*EXTRACTED INFORMATION*

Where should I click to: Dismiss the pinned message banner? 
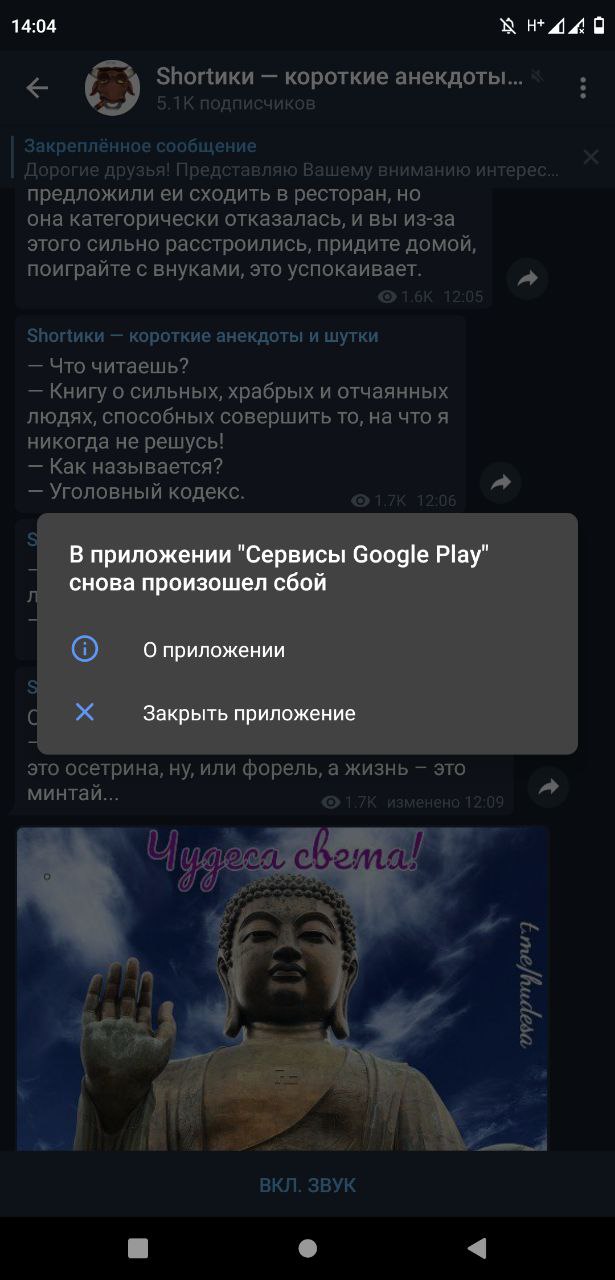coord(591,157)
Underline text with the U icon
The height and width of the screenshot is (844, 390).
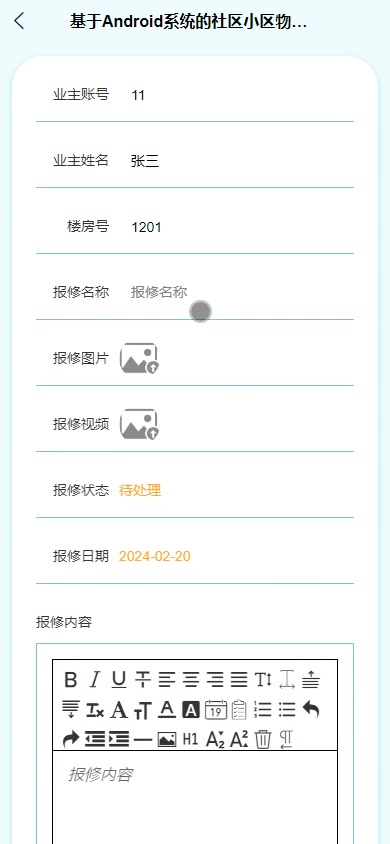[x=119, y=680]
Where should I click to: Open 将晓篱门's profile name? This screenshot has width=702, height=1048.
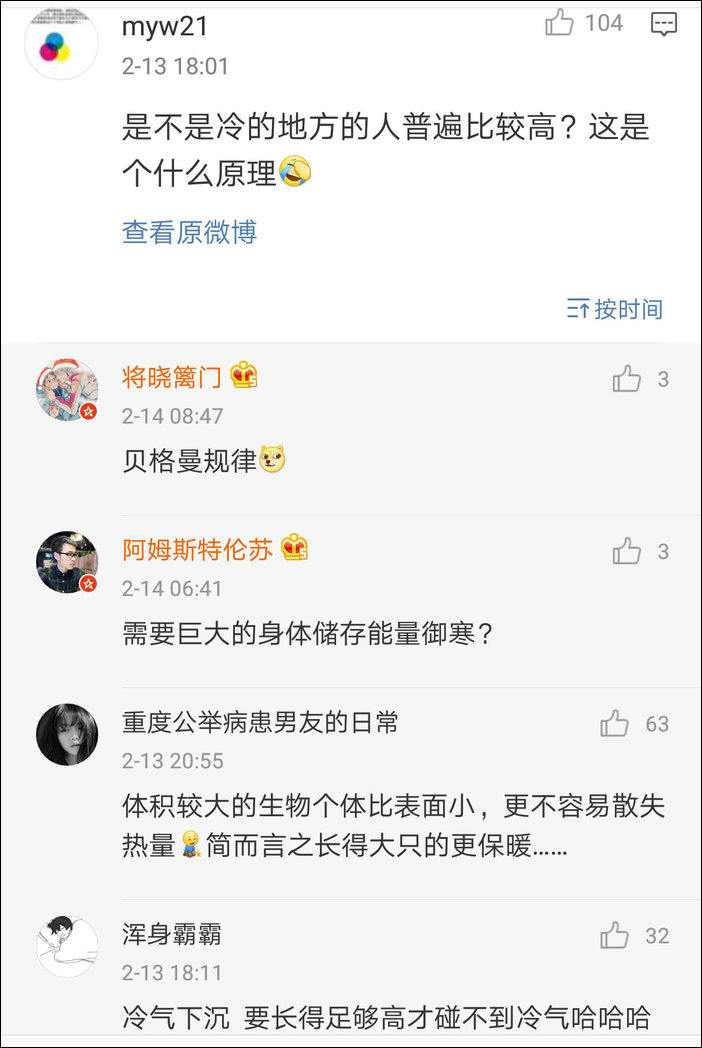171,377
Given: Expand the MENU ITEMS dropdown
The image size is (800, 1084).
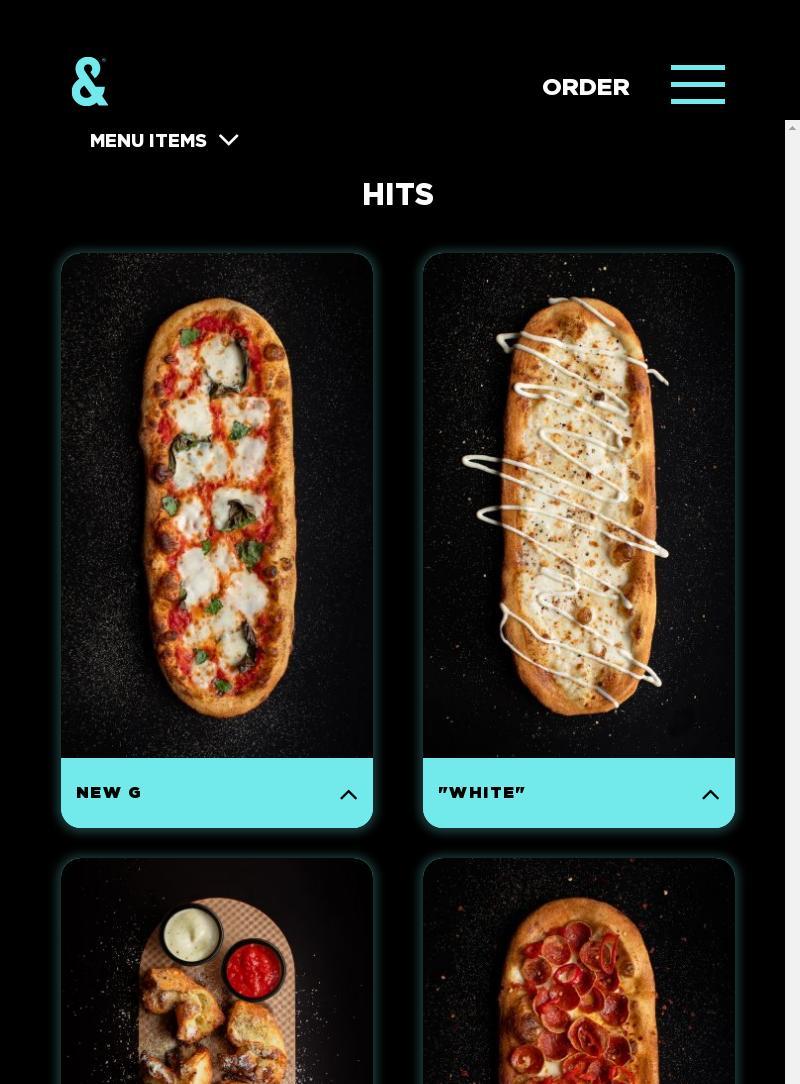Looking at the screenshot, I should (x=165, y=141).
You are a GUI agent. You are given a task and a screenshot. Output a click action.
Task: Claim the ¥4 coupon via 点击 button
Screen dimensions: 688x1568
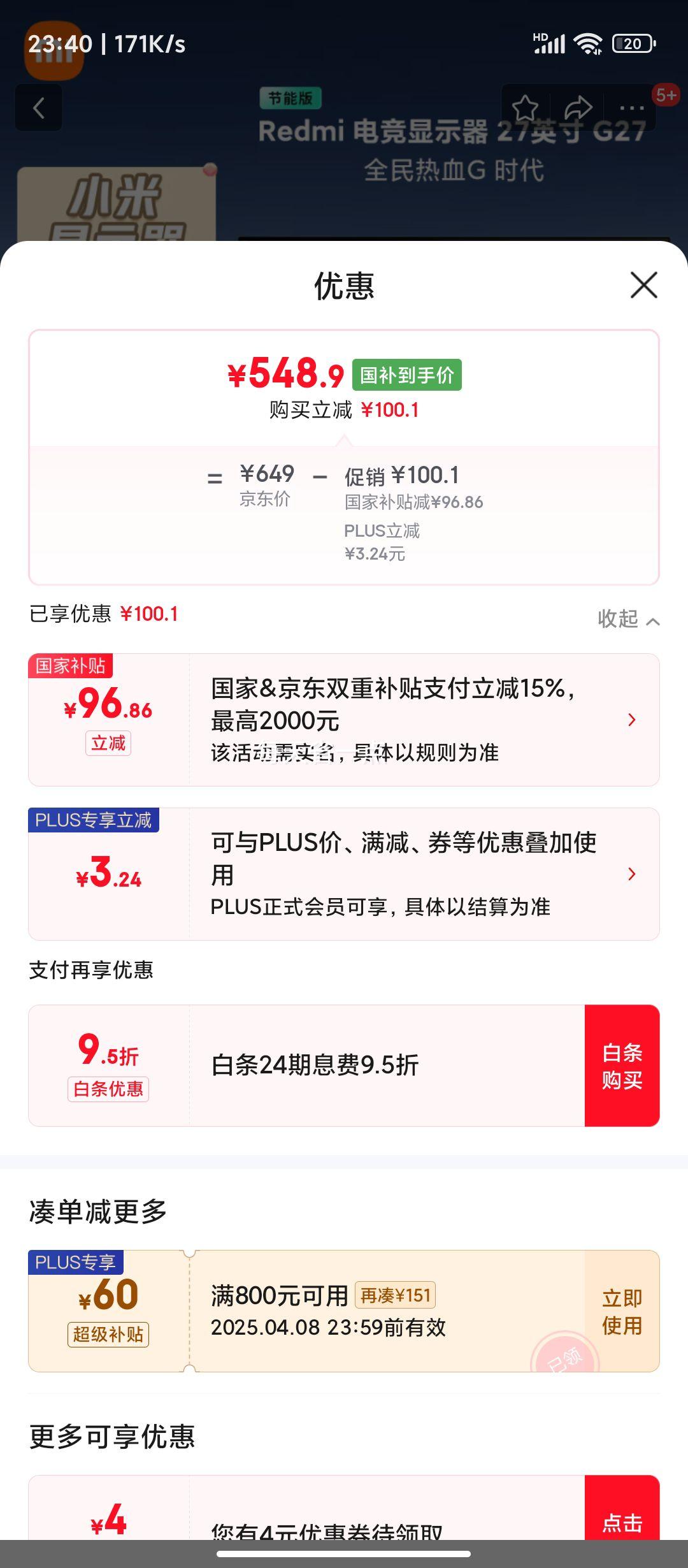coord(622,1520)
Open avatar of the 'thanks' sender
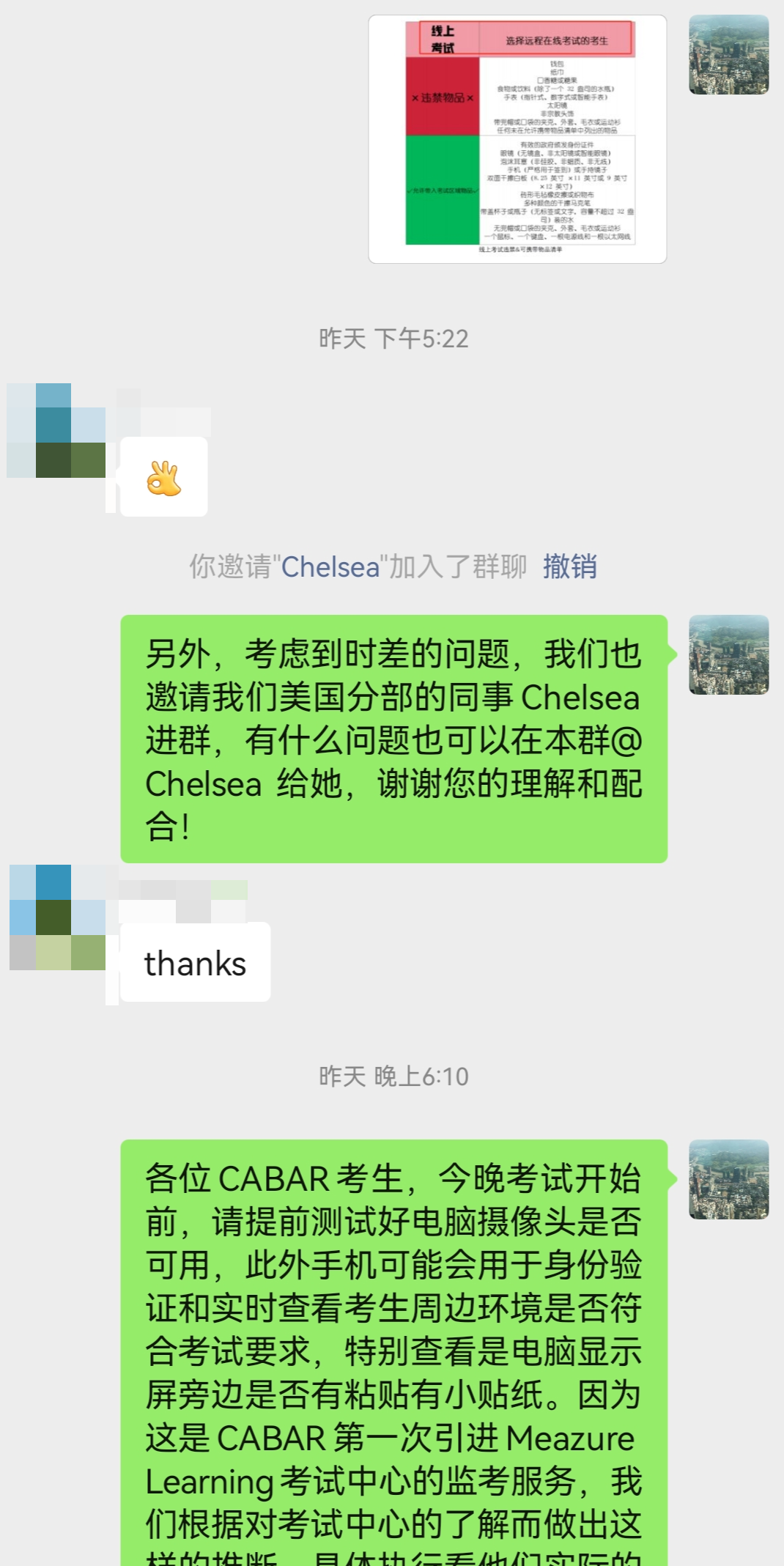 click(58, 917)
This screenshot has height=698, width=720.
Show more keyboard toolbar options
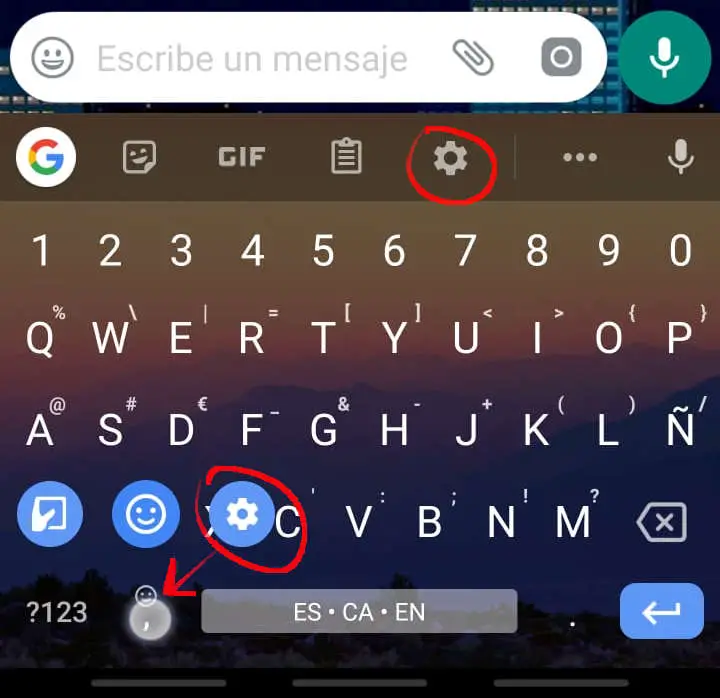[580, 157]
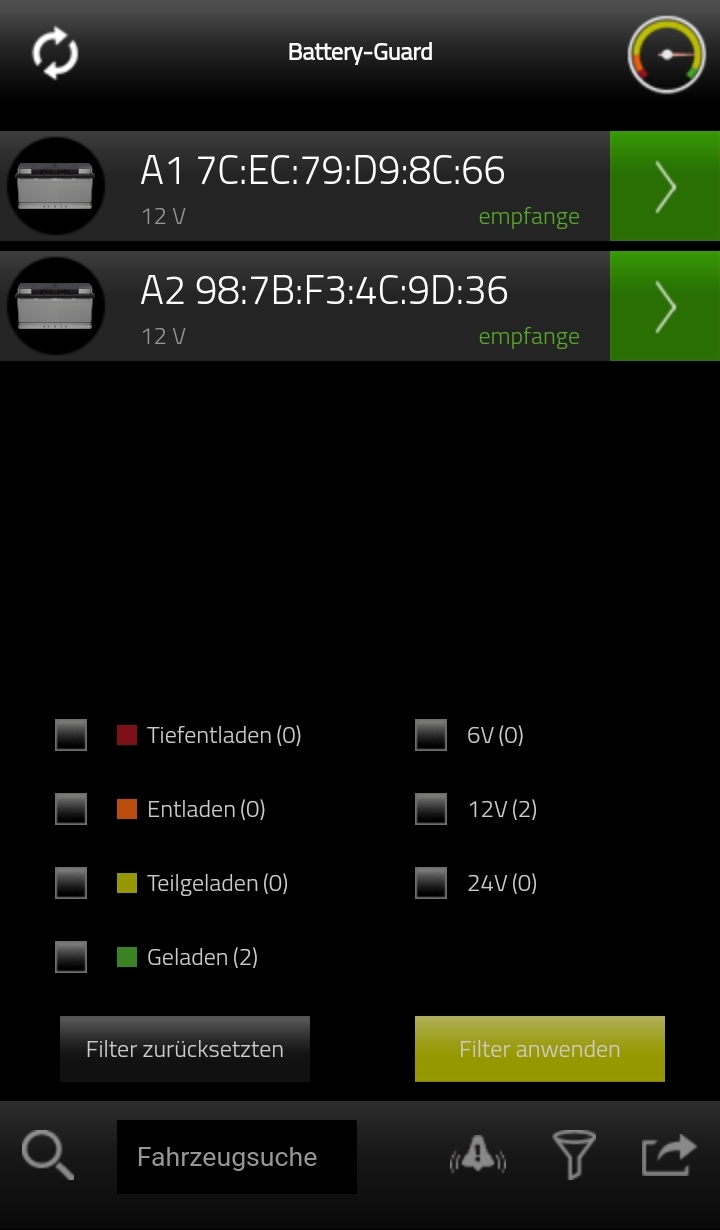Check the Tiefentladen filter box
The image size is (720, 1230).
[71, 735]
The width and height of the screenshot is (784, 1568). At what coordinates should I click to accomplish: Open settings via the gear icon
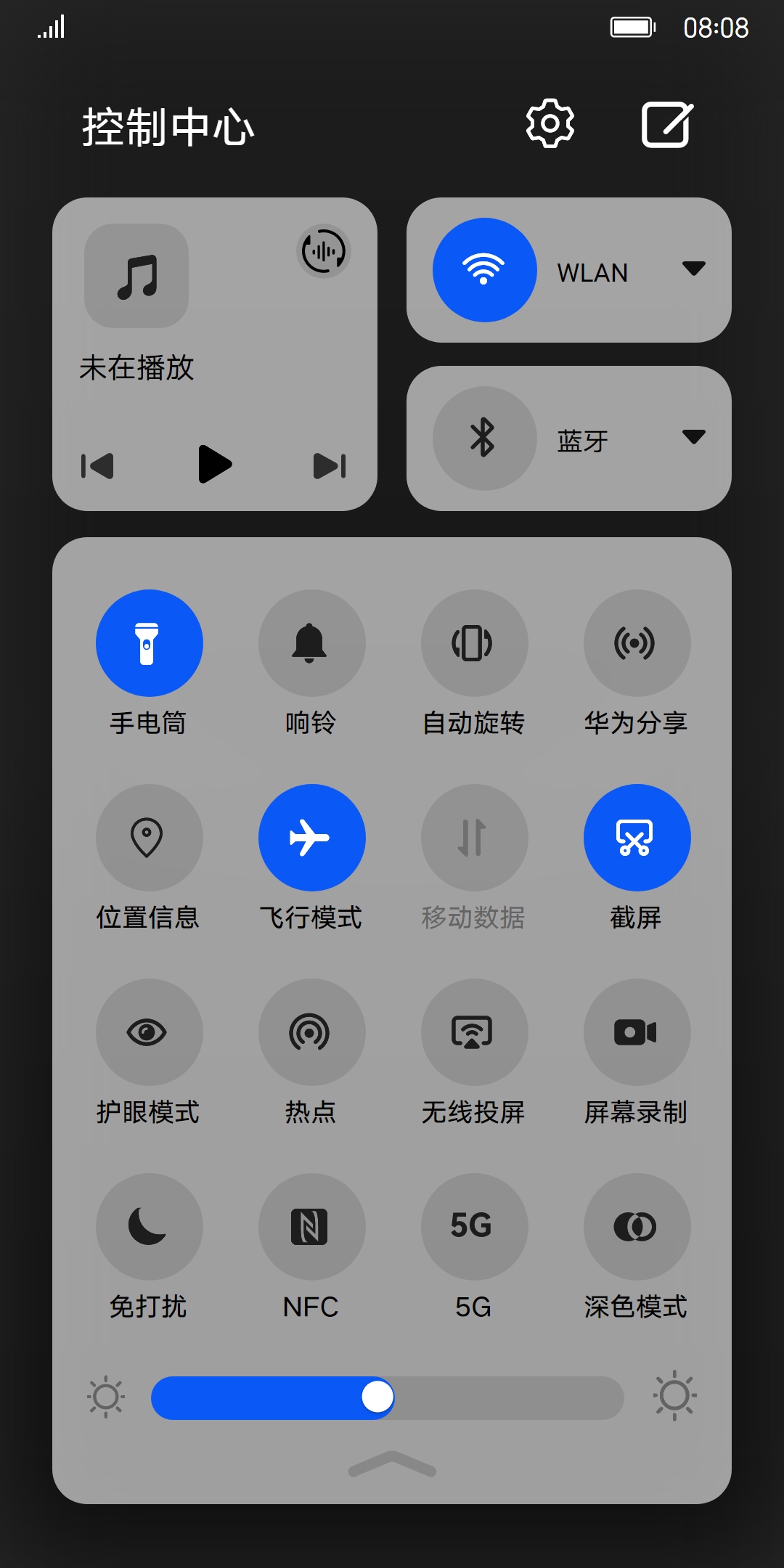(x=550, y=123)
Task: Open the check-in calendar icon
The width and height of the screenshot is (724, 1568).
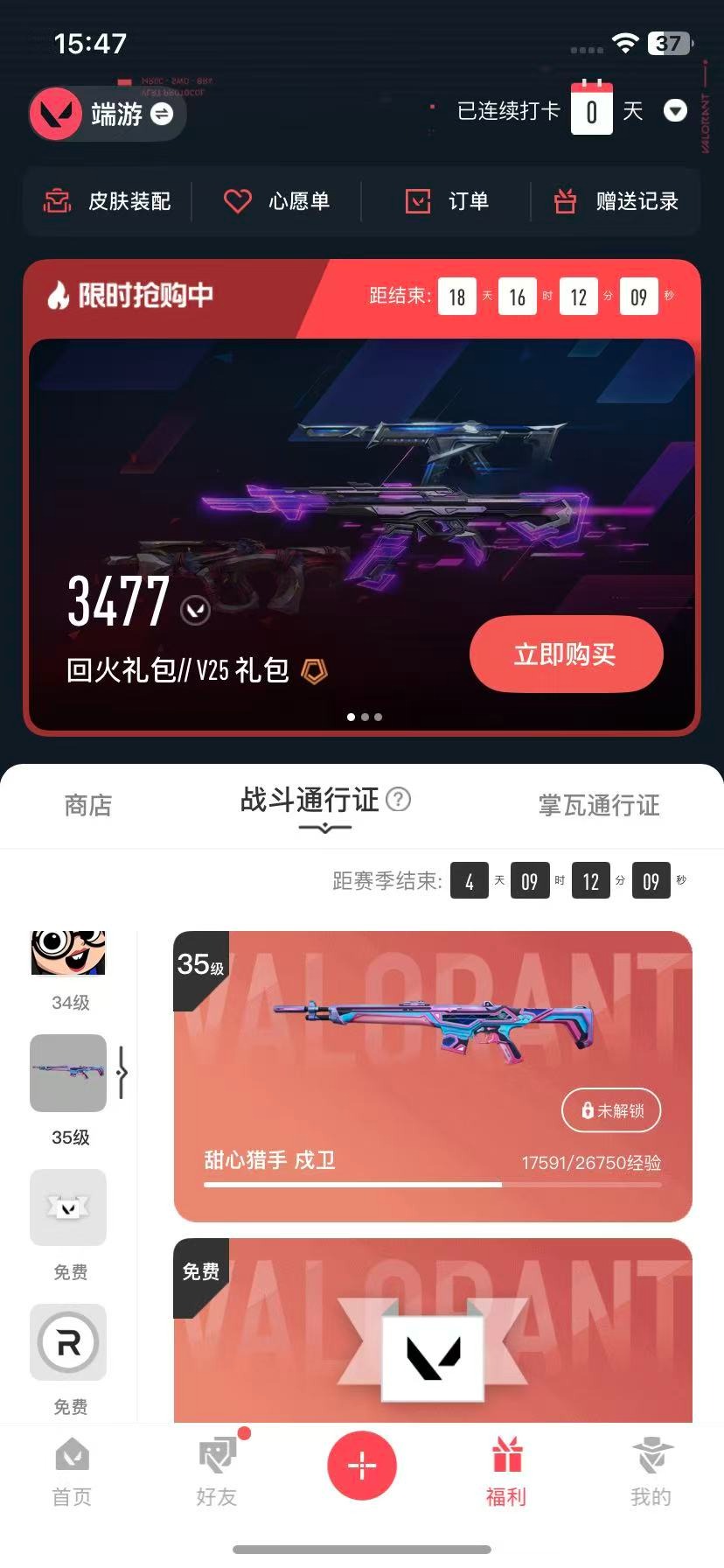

*WHAT NEEDS TO BE DONE*
Please pull every line of text in the listing above into your answer, unchanged and in order, and leave out the pictures.

*TASK RESPONSE*
Where should I click to: Dismiss the pinned message banner? 
coord(591,157)
Underline text with the U icon
The height and width of the screenshot is (844, 390).
[x=119, y=680]
Where should I click to: Open 将晓篱门's profile name? This screenshot has width=702, height=1048.
171,377
Given: Expand the MENU ITEMS dropdown
The image size is (800, 1084).
Looking at the screenshot, I should (x=165, y=141).
You are a GUI agent. You are given a task and a screenshot. Output a click action.
Task: Claim the ¥4 coupon via 点击 button
Screen dimensions: 688x1568
coord(622,1520)
Open avatar of the 'thanks' sender
 click(58, 917)
This screenshot has height=698, width=720.
Show more keyboard toolbar options
[580, 157]
Check the Tiefentladen filter box
The image size is (720, 1230).
[71, 735]
The width and height of the screenshot is (784, 1568). At what coordinates should I click to accomplish: Open settings via the gear icon
(x=550, y=123)
Task: Open the check-in calendar icon
The width and height of the screenshot is (724, 1568).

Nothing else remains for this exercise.